Problem:
Copy the records from the line with "You are a computer-use agent." through the end of the records, putting "seller" in place of "dealer" and changing nothing else. Leave the pictures out of your answer.

Word and element pointing records:
_ _ _ _ _

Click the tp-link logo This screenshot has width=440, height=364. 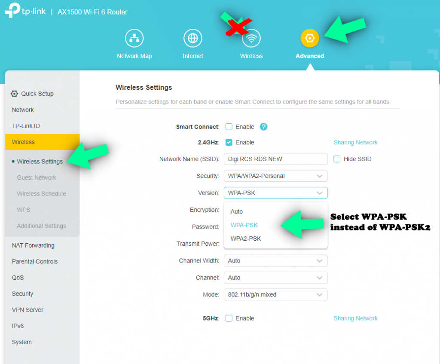[25, 12]
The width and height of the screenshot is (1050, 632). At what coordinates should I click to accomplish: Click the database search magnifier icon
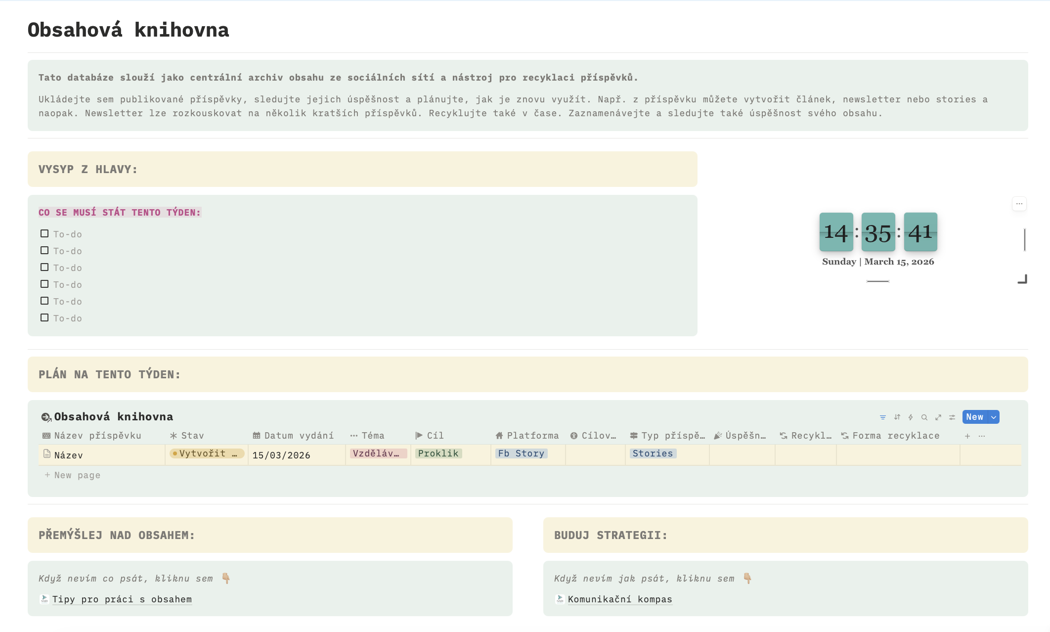tap(924, 417)
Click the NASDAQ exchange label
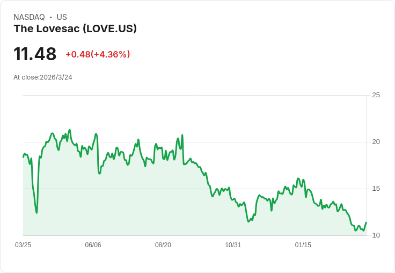395x273 pixels. (x=29, y=17)
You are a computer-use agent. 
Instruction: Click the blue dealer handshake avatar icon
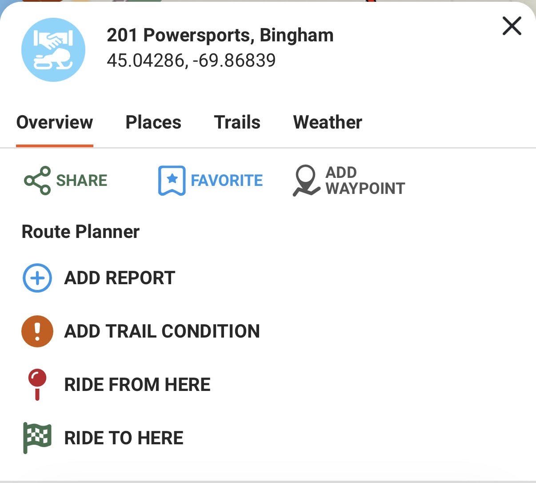[x=53, y=50]
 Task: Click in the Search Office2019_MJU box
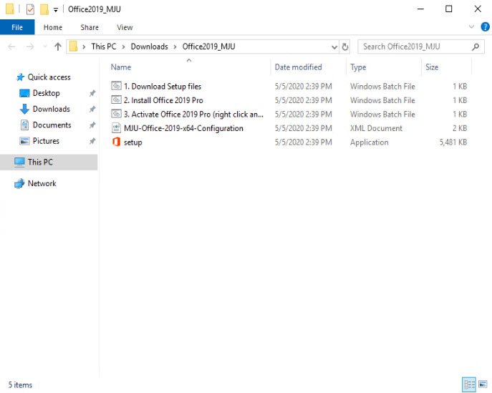click(x=414, y=47)
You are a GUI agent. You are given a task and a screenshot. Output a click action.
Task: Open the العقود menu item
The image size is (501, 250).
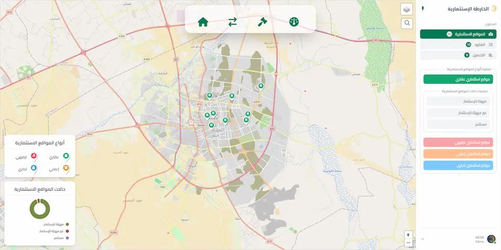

_ _ _ _ _

Response to this task:
You are a computer-use agent. 
Instruction: Click the blue seller handshake avatar icon
[x=53, y=50]
 Task: Click in the Search Office2019_MJU box
click(x=414, y=47)
You are a GUI agent. You are given a task and a screenshot. Output a click action.
Task: Open the العقود menu item
The image size is (501, 250).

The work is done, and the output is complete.